[DOCUMENT PASSAGE Boundary: Start]
Failure analysis

A detailed analysis of fracture surfaces is crucial to determine the failure mode of a material (brittle, ductile, fatigue, etc.). Scanning Electron Microscopy (SEM) allows for an in-depth examination of surface topography and the detection of critical defects such as cracks, inclusions, or porosity that contributed to the failure.

Corrosion is one of the leading causes of failure in metallic materials, occurring in various forms such as intergranular corrosion, pitting, or crevice corrosion. Electron microscopy and Energy Dispersive Spectroscopy (EDS) facilitate the examination of corrosion products and help determine the specific cause of deterioration, aiding in future damage prevention.

Hydrogen embrittlement is a phenomenon that compromises the strength of metals, especially steel. SEM analysis helps identify cracks or structural damage caused by hydrogen absorption, improving the understanding of the mechanisms leading to strength and toughness loss.

Surface coatings such as chrome plating, nickel plating, and galvanization are commonly used to protect metals from corrosion and enhance aesthetics. Failure analysis helps diagnose coating issues such as adhesion defects, internal stresses, or premature wear, which may compromise the material’s protection.
[DOCUMENT PASSAGE Boundary: End]
[ENTRIES PROVIDED Boundary: Start]
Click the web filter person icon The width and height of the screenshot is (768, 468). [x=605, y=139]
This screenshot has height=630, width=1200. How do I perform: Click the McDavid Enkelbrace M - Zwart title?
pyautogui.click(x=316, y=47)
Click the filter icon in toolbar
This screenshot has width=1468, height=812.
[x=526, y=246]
[ENTRIES PROVIDED Boundary: End]
- WHAT TO WORK ON -
Transcribe everything in the failure analysis text above from "Surface coatings such" down to "the material’s protection.".

- RESPONSE TO THIS EXERCISE -
Surface coatings such as chrome plating, nickel plating, and galvanization are commonly used to protect metals from corrosion and enhance aesthetics. Failure analysis helps diagnose coating issues such as adhesion defects, internal stresses, or premature wear, which may compromise the material’s protection.